Don’t judge, ok? It was the 90s when I was in high school, I had a fetish for poofy sleeves and princess waists and I had a series of unfortunate home perms. I will not attempt to deny these accusations. Moving on.
My mom seriously did sew all but maybe one of my fancy school-dance dresses in high school. She’s an excellent seamstress. And she taught me how to sew, and helped me even after I broke like 5 needles in a row (I was trying to make a canvas bag, I had not learned how to tell when the sewing machine was saying “no, seriously, SERIOUSLY NO”). I actually had a fashion show once, right after I graduated college, at a small art gallery in Saint Louis. I sewed all my own dresses for it, with no patterns. I was confident (or crazy) enough then to seriously just whip out some fabric and start cutting. I’m nowhere near that point now – but I think I remember enough to be able to cut and sew a pattern.
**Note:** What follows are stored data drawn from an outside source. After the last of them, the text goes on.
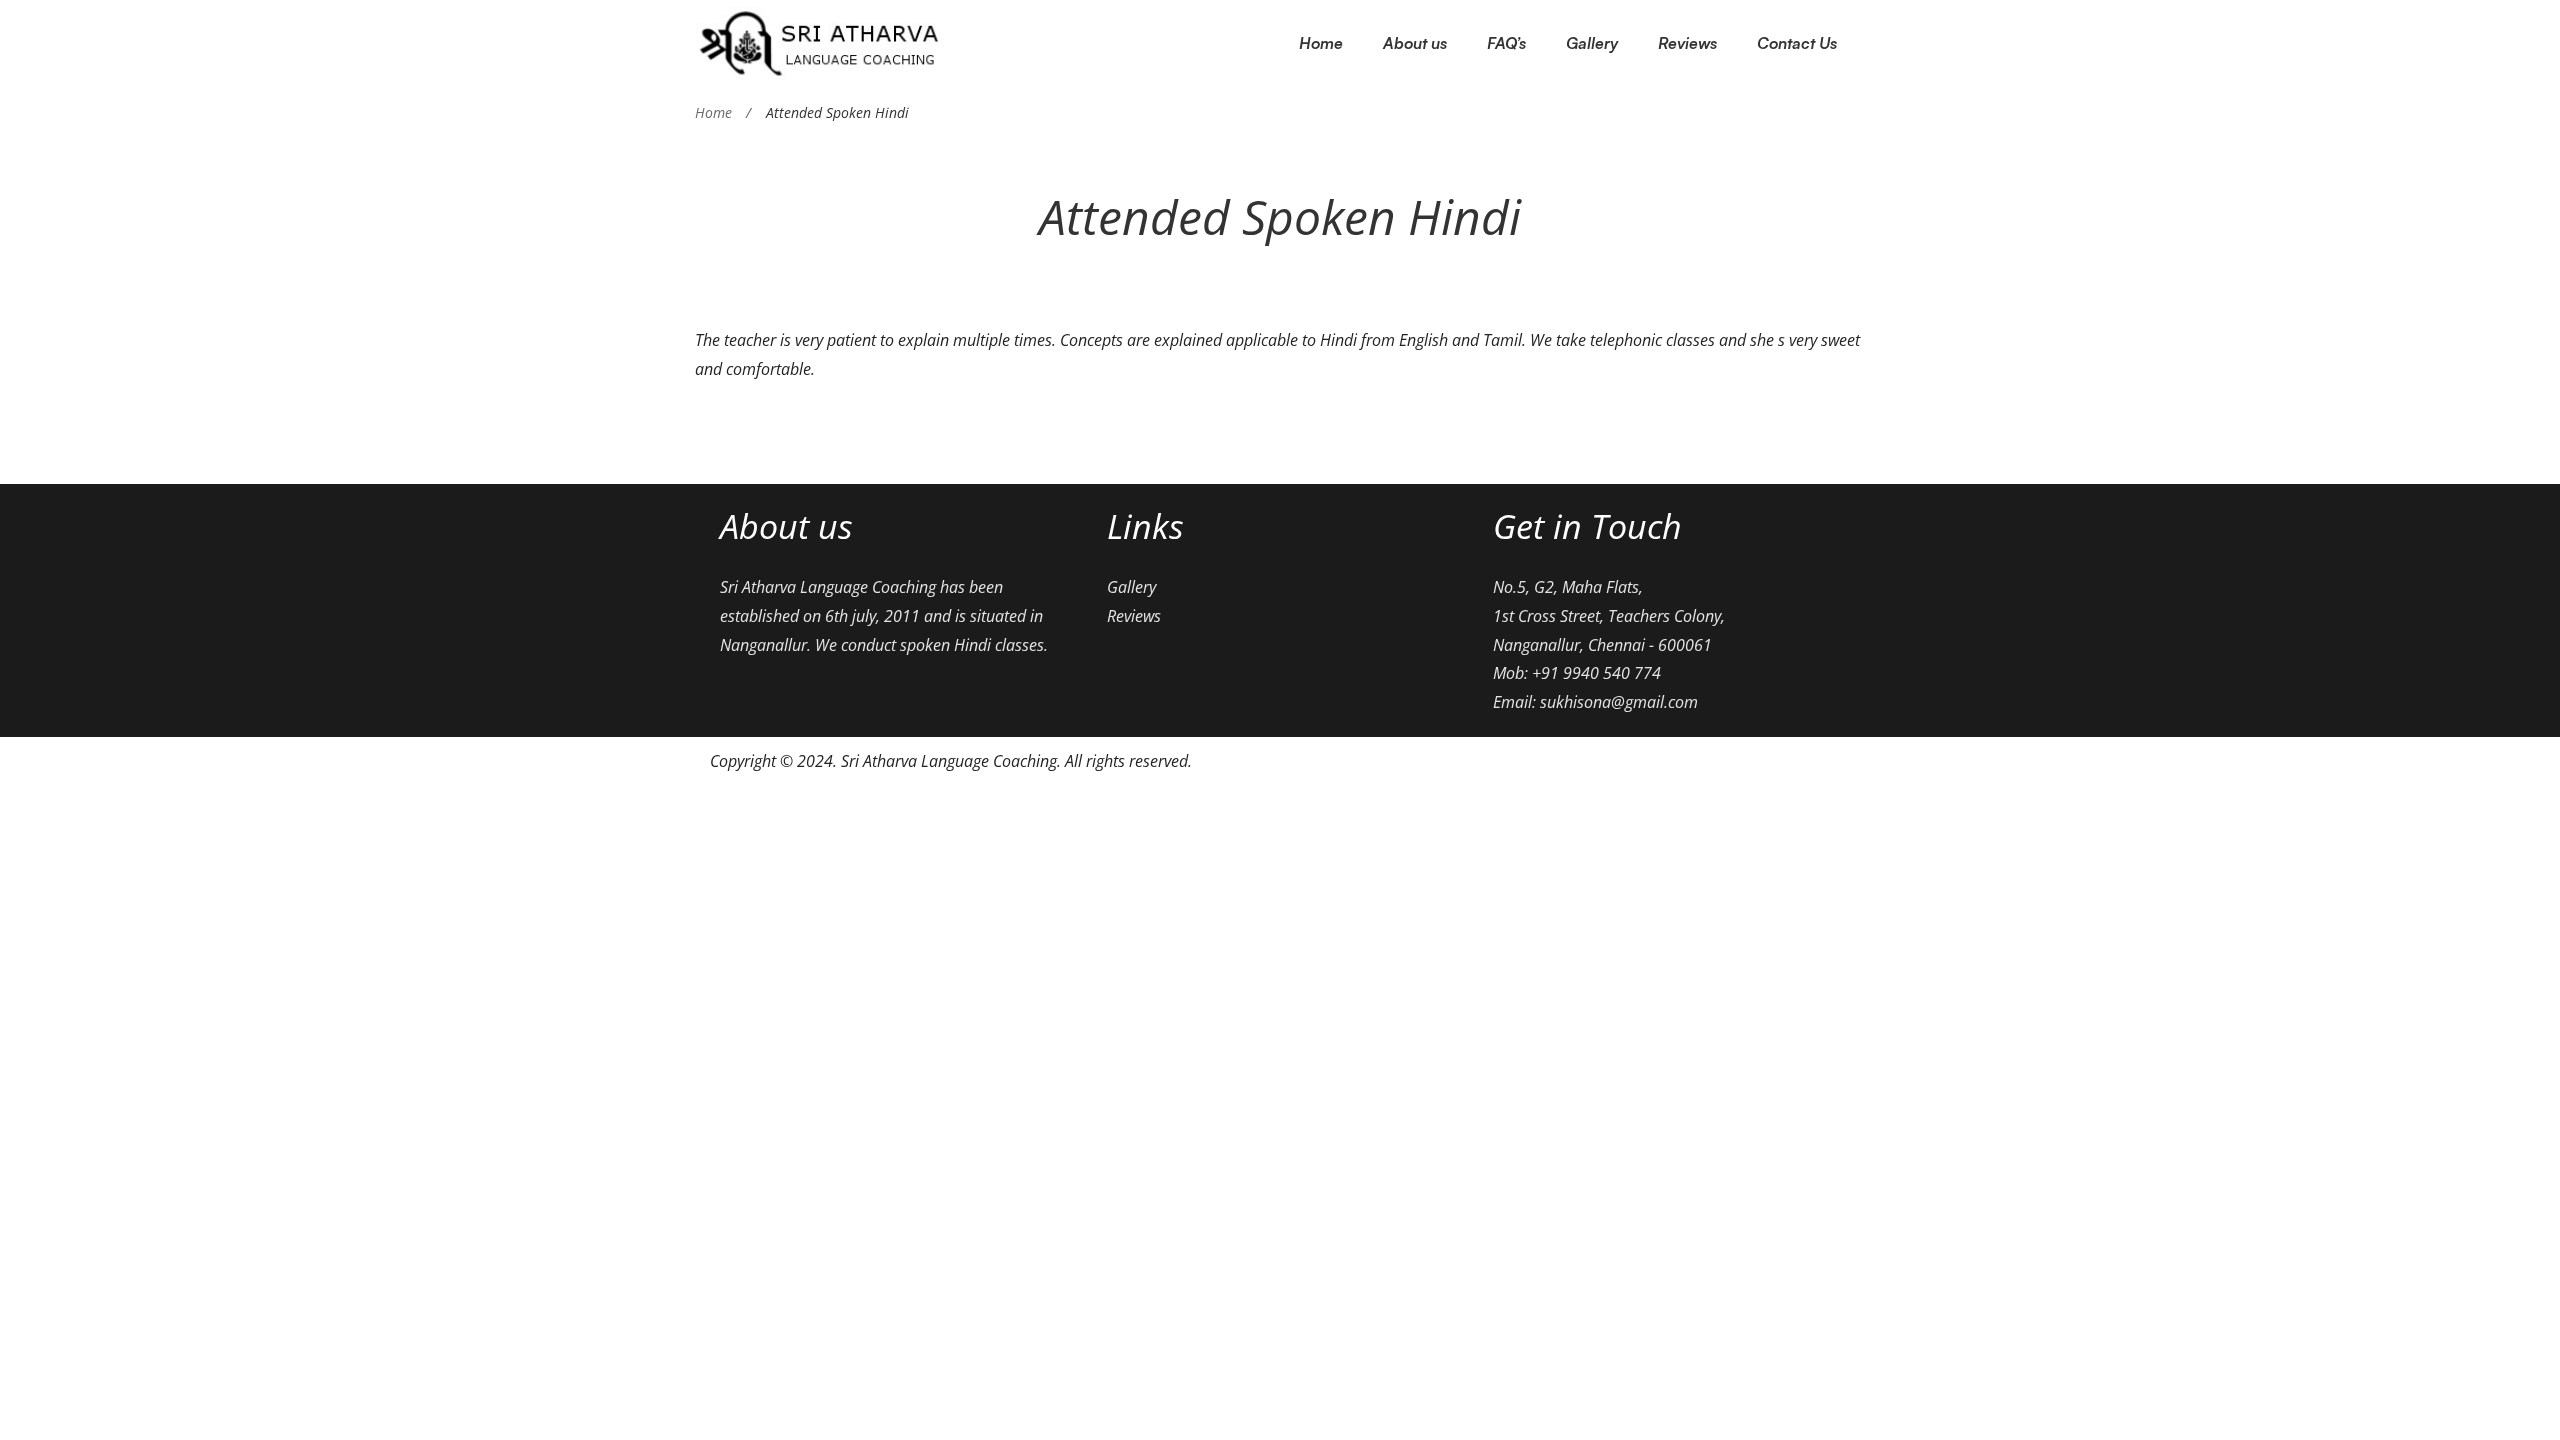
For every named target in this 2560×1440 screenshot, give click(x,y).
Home (713, 112)
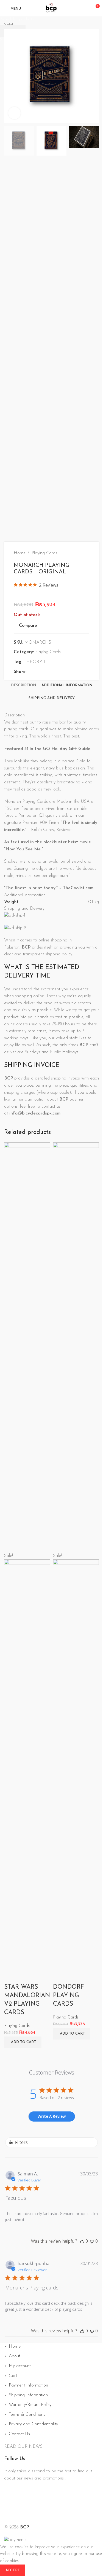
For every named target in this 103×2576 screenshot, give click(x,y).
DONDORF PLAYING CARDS (68, 1995)
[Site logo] (52, 8)
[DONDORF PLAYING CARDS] (76, 1347)
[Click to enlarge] (14, 113)
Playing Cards (17, 2026)
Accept (12, 2570)
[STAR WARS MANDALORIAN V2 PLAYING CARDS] (27, 1347)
I’ve been eyeing a bunch of these Butterick Retro patterns, and – OH MY GLOB THEY’RE ALL ON SALE YOU GUYS. I didn’t even know that until I made the link. I’m totally buying some right the eff now. I hope they’re still on sale when this comic posts tomorrow morning.
AWESOME. Can’t wait for those to arrive. Anyway. Where was I? Oh, right. Sewing. Here’s the thing. If you have a moment, this article on Etsy about the History of a Cheap Dress is an excellent read. Very much abridged, the article says we used to spend a lot more on an individual piece of clothing, and have a lot fewer things in our closets. These days, an article of clothing is MUCH cheaper, and we have lots more things in our closets… but overall, we spend MORE on clothes now, than we did when the average woman had nine outfits. Imagine if you got rid of everything in your closet that you never wore, that didn’t fit quite right, that you didn’t feel amazing in. Imagine you only had a dozen or so outfits in there, but each one fit your body EXACTLY. Wouldn’t you feel better every day, knowing that you looked amazing in every outfit you wore? I can’t count the number of brands I don’t bother shopping because they fit my hips but not my waist, or they fit my waist but not my chest. Imagine if the 12-15 things in your closet were made really well, and you took really good care of them, and they lasted a long time, instead of the ten pairs of leggings I bought at Target because I knew none of them would last longer than a few months.
Essentially, one of the things I want to do this year is get back into sewing. I’ve set myself a deadline of having ONE dress made in time for the San Diego Comicon. It will be an awesome, retro-inspired, flouncy thing (maybe this one, look at those cute sleeve options) that fits my body exactly and makes me feel awesome. And I won’t care what size it’s supposed to be, because it will be perfectly Sarah-sized.